The historic seat of the Halveti-Jerrahi Order is their Sufi lodge (tekke) and shrine (dargah) in Karagümrük, Istanbul. There are circles throughout Turkey and branches in some European countries, Australia, South Africa, South America and North America, including Los Angeles, New York, Mexico, San Francisco, Toronto and Chicago. Communities of the Jerrahi Order hold gatherings where the dervishes invoke remembrance ceremonies, practice sacred music, prepare and serve traditional cuisine, meditate and pray together, and engage in discourses with their Sufi guides. The traditional branch of the Jerrahi Order of America is in Chestnut Ridge, Rockland County, New York with a congregation of mixed immigrant and local convert backgrounds.

History
The Jerrahi way branched off from the Halveti Order, established by the Persian Sufi Umar Khalwati, who died in Tabriz in 800 AH/1397 CE.

The Halveti consider themselves heirs to the teachings of Junayd of Baghdad and usually have supported and followed the perspective of Ibn Arabi, especially as concerns the doctrine of wahdat al-wujud. Historically, they have also had a pro-Shi'ite tendency.

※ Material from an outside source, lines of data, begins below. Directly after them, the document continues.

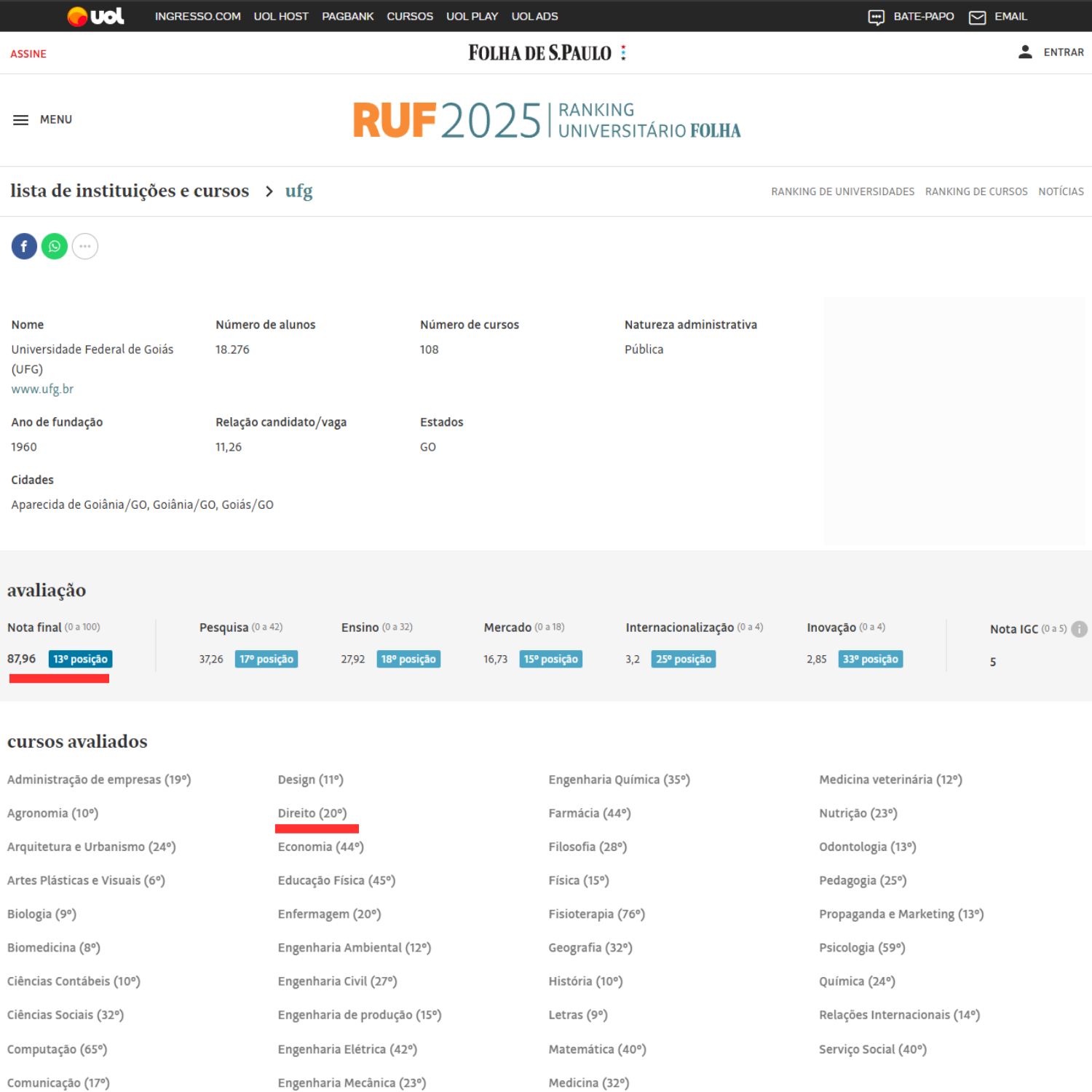Open additional sharing options
Image resolution: width=1092 pixels, height=1092 pixels.
pyautogui.click(x=85, y=246)
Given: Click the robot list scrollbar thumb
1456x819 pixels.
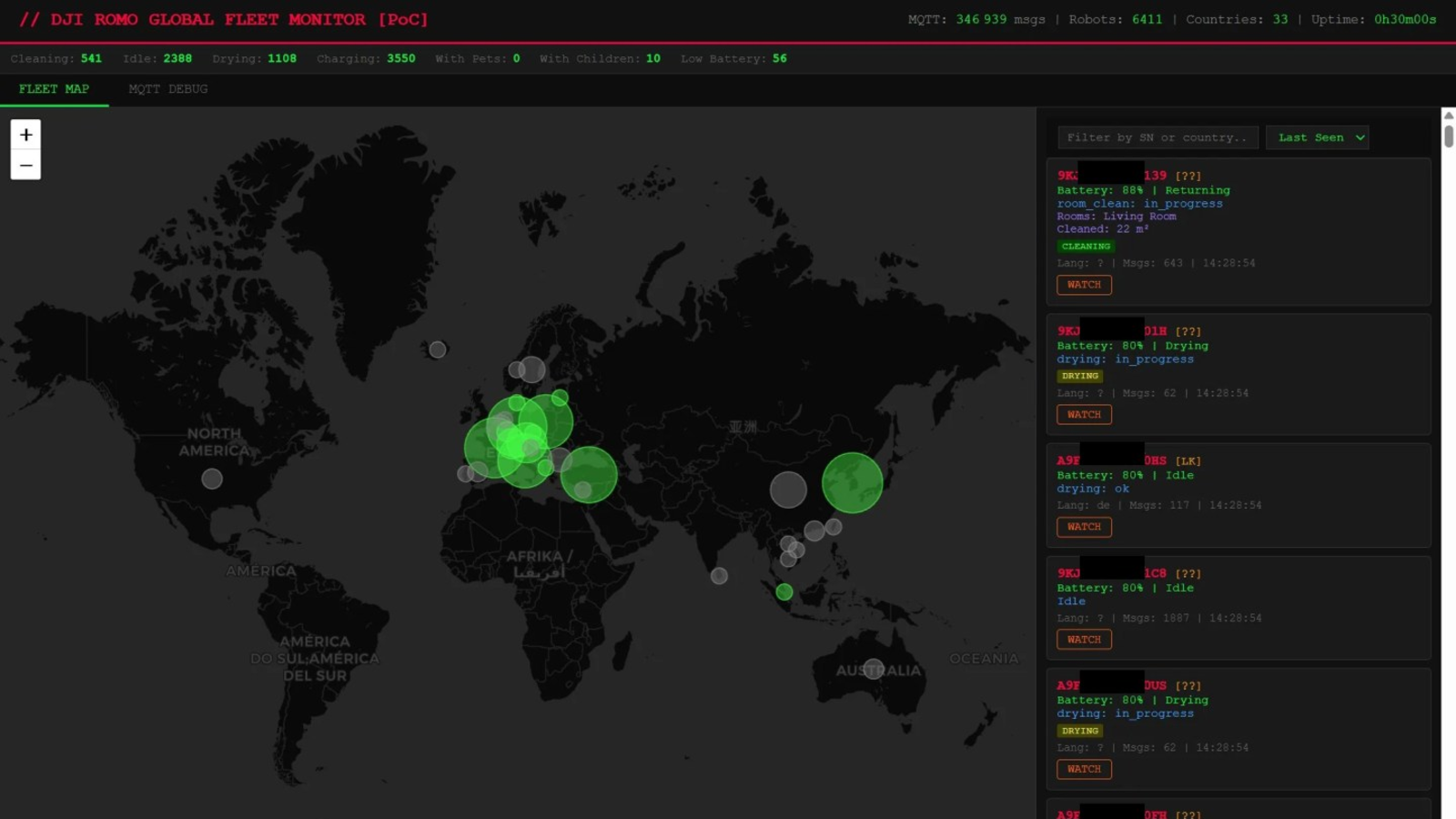Looking at the screenshot, I should click(1448, 136).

The members of the Halveti-Jerrahi Order point to the fact that Imam Ahmad ibn Uthman Sharnubi, the disciple and son-in-law of the qutb Ibrahim al-Desuqi, wrote in the Tabaqat al-Alwiya (Ranks of the Saints) some three hundred years before the birth of Pir Nureddin al-Jerrahi in 1089 AH/1678 CE:

Sayyid Nur al-din Jarrahi will be from Istanbul and will appear in the year 1115 A.H. He will live forty-four years. One of his miracles will be that he will see his station in heaven while in this world, and will enter paradise directly upon his demise. The prayers of those who visit him and of those who pray in his presence will be accepted by God.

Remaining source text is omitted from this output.